Reputation: 4929
I have a dataset that looks like this, except it's much longer and with many more values:
dataset <- data.frame(grps = c("a","b","c","a","d","b","c","a","d","b","c","a"), response = c(1,4,2,6,4,7,8,9,4,5,0,3))
In R, I would like to remove all rows containing the values "b" or "c" using a vector of values to remove, i.e.
remove<-c("b","c")
The actual dataset is very long with many hundreds of values to remove, so removing values one-by-one would be very time consuming.
Upvotes: 1
Views: 2789
Reputation: 27359
There's also subset
:
subset(dataset, !(grps %in% remove))
... which is really just a wrapper around [
that lets you skip writing dataset$
over and over when there are multiple subset criteria. But, as the help page warns:
This is a convenience function intended for use interactively. For programming it is better to use the standard subsetting functions like ‘[’, and in particular the non-standard evaluation of argument ‘subset’ can have unanticipated consequences.

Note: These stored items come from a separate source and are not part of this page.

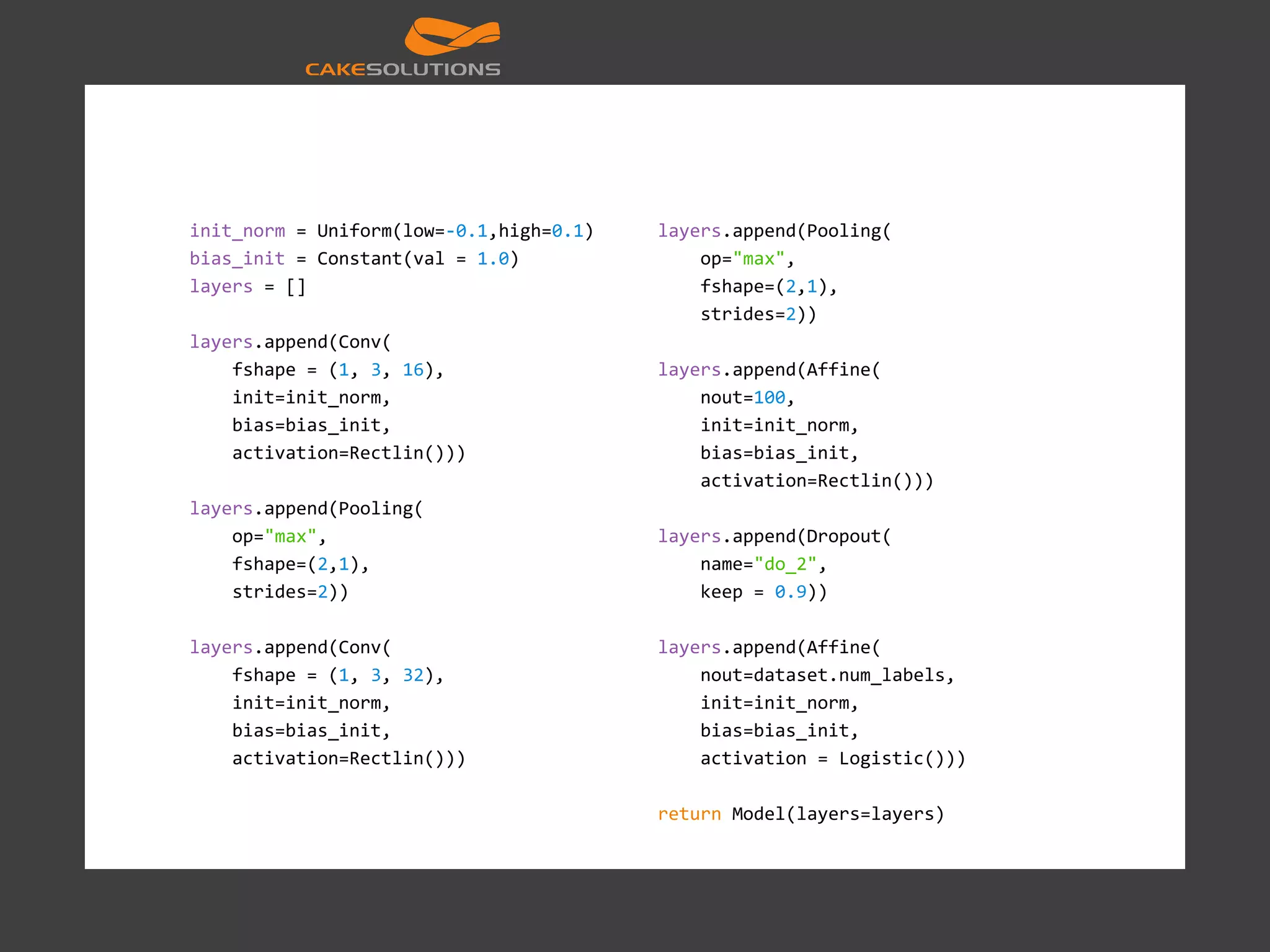Click the nout=dataset.num_labels line
Viewport: 1270px width, 952px height.
click(x=827, y=675)
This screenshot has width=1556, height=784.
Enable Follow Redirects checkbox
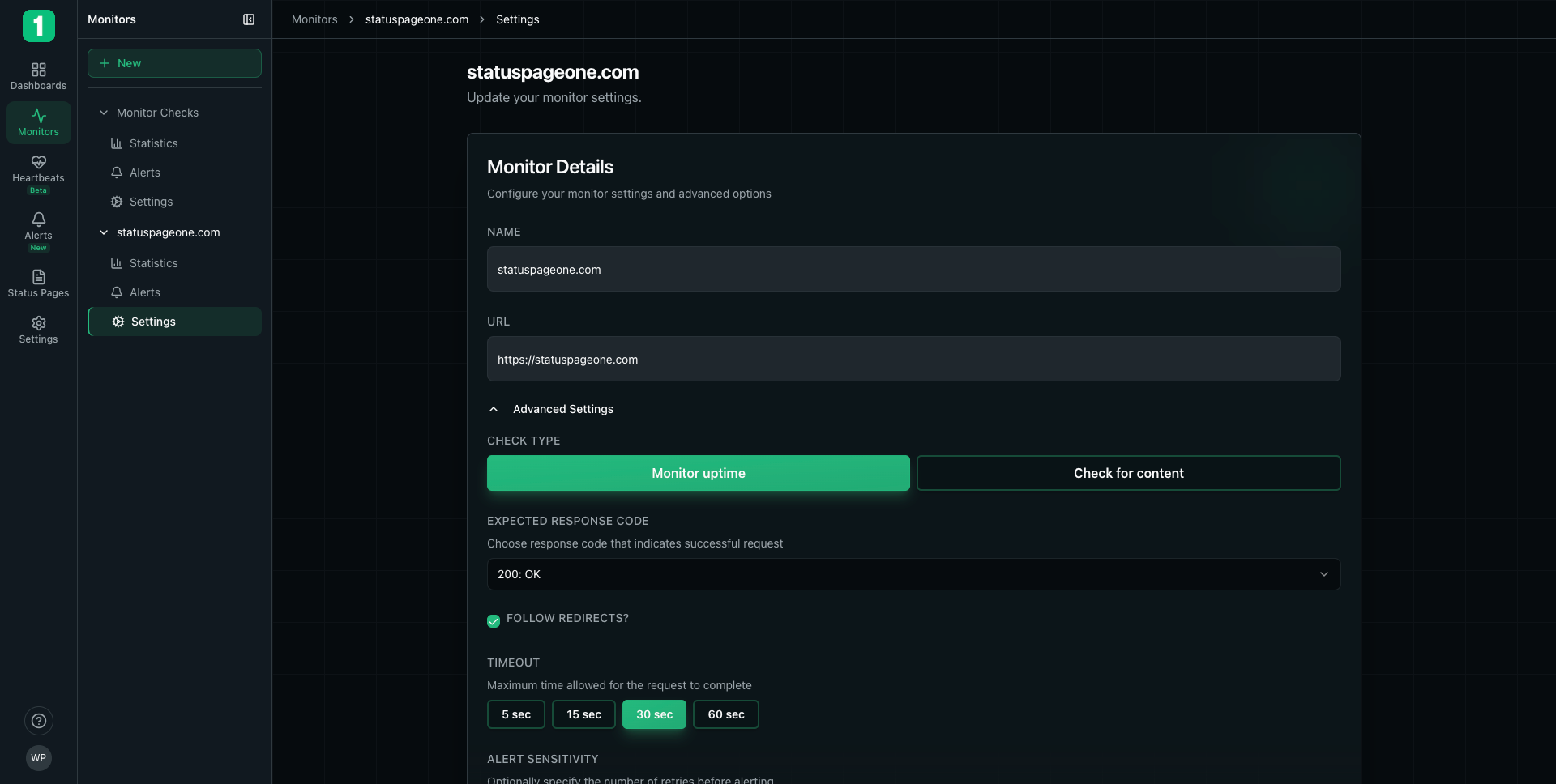tap(494, 621)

I've never had any problems, but the majority of my R code is scripting for my own use with relatively static inputs.
2013-04-12
I have now had problems. If you're building a package for CRAN, R CMD check
will throw a NOTE if you have use subset
in this way in your code - it will wonder if grps
is a global variable, even though subset
is evaluating it within dataset
's environment (not the global one). So if there's any possiblity your code will end up in a package and you feel squeamish about NOTEs, stick with Rcoster's method.
Upvotes: 1